[start of DATASET ENTRIES]

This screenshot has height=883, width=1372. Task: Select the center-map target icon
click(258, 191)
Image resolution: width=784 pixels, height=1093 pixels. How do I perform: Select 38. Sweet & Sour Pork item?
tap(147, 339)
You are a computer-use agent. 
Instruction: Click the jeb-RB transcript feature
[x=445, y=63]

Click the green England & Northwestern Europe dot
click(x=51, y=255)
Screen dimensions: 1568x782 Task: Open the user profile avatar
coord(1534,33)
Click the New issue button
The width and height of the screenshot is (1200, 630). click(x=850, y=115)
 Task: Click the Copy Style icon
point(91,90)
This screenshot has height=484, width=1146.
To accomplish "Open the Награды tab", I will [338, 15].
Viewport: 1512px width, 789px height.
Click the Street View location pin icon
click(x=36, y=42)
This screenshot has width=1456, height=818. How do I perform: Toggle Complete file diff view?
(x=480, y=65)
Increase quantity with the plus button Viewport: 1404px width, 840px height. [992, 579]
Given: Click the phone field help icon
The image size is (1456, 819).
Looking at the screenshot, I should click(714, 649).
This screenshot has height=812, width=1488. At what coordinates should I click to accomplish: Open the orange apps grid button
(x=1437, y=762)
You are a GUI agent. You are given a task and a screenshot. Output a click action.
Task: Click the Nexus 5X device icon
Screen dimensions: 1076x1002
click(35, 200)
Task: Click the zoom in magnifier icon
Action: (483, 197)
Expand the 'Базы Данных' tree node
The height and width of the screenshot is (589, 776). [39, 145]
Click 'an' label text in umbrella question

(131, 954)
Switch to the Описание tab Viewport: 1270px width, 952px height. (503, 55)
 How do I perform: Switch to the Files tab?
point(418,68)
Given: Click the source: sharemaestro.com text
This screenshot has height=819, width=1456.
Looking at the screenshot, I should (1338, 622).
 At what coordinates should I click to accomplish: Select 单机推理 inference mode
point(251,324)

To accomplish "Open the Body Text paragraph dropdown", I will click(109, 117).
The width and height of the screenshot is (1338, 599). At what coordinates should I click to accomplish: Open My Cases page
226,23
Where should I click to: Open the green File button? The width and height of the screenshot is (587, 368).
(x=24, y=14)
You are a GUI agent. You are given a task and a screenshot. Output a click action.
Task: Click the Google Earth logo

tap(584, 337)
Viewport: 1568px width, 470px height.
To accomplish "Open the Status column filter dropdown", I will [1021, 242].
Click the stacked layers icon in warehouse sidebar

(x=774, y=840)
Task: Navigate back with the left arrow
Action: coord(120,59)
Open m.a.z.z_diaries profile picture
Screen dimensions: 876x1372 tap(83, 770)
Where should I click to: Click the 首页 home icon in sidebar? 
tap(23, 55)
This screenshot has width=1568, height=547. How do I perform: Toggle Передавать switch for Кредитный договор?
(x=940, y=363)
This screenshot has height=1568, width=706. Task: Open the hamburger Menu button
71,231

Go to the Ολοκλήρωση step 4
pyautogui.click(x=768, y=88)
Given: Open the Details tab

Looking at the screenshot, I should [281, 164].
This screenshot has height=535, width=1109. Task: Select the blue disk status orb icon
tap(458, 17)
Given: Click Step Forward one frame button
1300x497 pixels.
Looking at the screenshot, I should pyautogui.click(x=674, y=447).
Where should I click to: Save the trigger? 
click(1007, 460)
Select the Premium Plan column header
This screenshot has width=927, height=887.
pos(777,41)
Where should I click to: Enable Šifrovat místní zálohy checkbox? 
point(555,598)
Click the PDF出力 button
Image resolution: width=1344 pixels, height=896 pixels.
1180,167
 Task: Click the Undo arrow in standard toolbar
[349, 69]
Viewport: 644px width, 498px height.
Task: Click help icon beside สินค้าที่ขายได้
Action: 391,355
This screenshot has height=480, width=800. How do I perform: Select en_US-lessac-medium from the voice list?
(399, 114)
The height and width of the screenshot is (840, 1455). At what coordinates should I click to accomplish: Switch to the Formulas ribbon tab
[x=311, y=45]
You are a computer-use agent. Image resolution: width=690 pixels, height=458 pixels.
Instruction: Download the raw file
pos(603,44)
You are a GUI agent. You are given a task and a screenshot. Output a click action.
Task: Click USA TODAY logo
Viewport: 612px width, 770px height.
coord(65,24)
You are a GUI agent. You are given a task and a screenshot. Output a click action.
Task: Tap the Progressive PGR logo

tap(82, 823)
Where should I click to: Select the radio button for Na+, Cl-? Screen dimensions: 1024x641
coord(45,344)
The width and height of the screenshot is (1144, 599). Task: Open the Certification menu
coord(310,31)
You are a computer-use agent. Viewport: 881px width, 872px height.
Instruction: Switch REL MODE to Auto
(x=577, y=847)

[end of DATASET ENTRIES]

» **SHORT TASK**: Copy all of the rows above line for line, changing nothing.

» **WRITTEN SOLUTION**:
This screenshot has height=883, width=1372. Task: Select the center-map target icon
click(258, 191)
Image resolution: width=784 pixels, height=1093 pixels. How do I perform: Select 38. Sweet & Sour Pork item?
tap(147, 339)
You are a computer-use agent. 
Instruction: Click the jeb-RB transcript feature
[x=445, y=63]

Click the green England & Northwestern Europe dot
click(x=51, y=255)
Screen dimensions: 1568x782 Task: Open the user profile avatar
coord(1534,33)
Click the New issue button
The width and height of the screenshot is (1200, 630). click(x=850, y=115)
 Task: Click the Copy Style icon
point(91,90)
This screenshot has height=484, width=1146.
To accomplish "Open the Награды tab", I will [338, 15].
Viewport: 1512px width, 789px height.
Click the Street View location pin icon
click(x=36, y=42)
This screenshot has width=1456, height=818. How do I perform: Toggle Complete file diff view?
(x=480, y=65)
Increase quantity with the plus button Viewport: 1404px width, 840px height. [992, 579]
Given: Click the phone field help icon
The image size is (1456, 819).
Looking at the screenshot, I should click(714, 649).
This screenshot has height=812, width=1488. At what coordinates should I click to accomplish: Open the orange apps grid button
(x=1437, y=762)
You are a GUI agent. You are given a task and a screenshot. Output a click action.
Task: Click the Nexus 5X device icon
Screen dimensions: 1076x1002
click(35, 200)
Task: Click the zoom in magnifier icon
Action: (483, 197)
Expand the 'Базы Данных' tree node
The height and width of the screenshot is (589, 776). [39, 145]
Click 'an' label text in umbrella question

(131, 954)
Switch to the Описание tab Viewport: 1270px width, 952px height. (503, 55)
 How do I perform: Switch to the Files tab?
point(418,68)
Given: Click the source: sharemaestro.com text
This screenshot has height=819, width=1456.
Looking at the screenshot, I should (1338, 622).
 At what coordinates should I click to accomplish: Select 单机推理 inference mode
point(251,324)

To accomplish "Open the Body Text paragraph dropdown", I will click(109, 117).
The width and height of the screenshot is (1338, 599). At what coordinates should I click to accomplish: Open My Cases page
226,23
Where should I click to: Open the green File button? The width and height of the screenshot is (587, 368).
(x=24, y=14)
You are a GUI agent. You are given a task and a screenshot. Output a click action.
Task: Click the Google Earth logo

tap(584, 337)
Viewport: 1568px width, 470px height.
To accomplish "Open the Status column filter dropdown", I will [1021, 242].
Click the stacked layers icon in warehouse sidebar

(x=774, y=840)
Task: Navigate back with the left arrow
Action: coord(120,59)
Open m.a.z.z_diaries profile picture
Screen dimensions: 876x1372 tap(83, 770)
Where should I click to: Click the 首页 home icon in sidebar? 
tap(23, 55)
This screenshot has width=1568, height=547. How do I perform: Toggle Передавать switch for Кредитный договор?
(x=940, y=363)
This screenshot has height=1568, width=706. Task: Open the hamburger Menu button
71,231

Go to the Ολοκλήρωση step 4
pyautogui.click(x=768, y=88)
Given: Open the Details tab

Looking at the screenshot, I should [281, 164].
This screenshot has height=535, width=1109. Task: Select the blue disk status orb icon
tap(458, 17)
Given: Click Step Forward one frame button
1300x497 pixels.
Looking at the screenshot, I should pyautogui.click(x=674, y=447).
Where should I click to: Save the trigger? 
click(1007, 460)
Select the Premium Plan column header
This screenshot has width=927, height=887.
pos(777,41)
Where should I click to: Enable Šifrovat místní zálohy checkbox? 
point(555,598)
Click the PDF出力 button
Image resolution: width=1344 pixels, height=896 pixels.
1180,167
 Task: Click the Undo arrow in standard toolbar
[349, 69]
Viewport: 644px width, 498px height.
Task: Click help icon beside สินค้าที่ขายได้
Action: 391,355
This screenshot has height=480, width=800. How do I perform: Select en_US-lessac-medium from the voice list?
(399, 114)
The height and width of the screenshot is (840, 1455). At what coordinates should I click to accomplish: Switch to the Formulas ribbon tab
[x=311, y=45]
You are a computer-use agent. Image resolution: width=690 pixels, height=458 pixels.
Instruction: Download the raw file
pos(603,44)
You are a GUI agent. You are given a task and a screenshot. Output a click action.
Task: Click USA TODAY logo
Viewport: 612px width, 770px height.
coord(65,24)
You are a GUI agent. You are given a task and a screenshot. Output a click action.
Task: Tap the Progressive PGR logo

tap(82, 823)
Where should I click to: Select the radio button for Na+, Cl-? Screen dimensions: 1024x641
coord(45,344)
The width and height of the screenshot is (1144, 599). Task: Open the Certification menu
coord(310,31)
You are a computer-use agent. Viewport: 881px width, 872px height.
Instruction: Switch REL MODE to Auto
(x=577, y=847)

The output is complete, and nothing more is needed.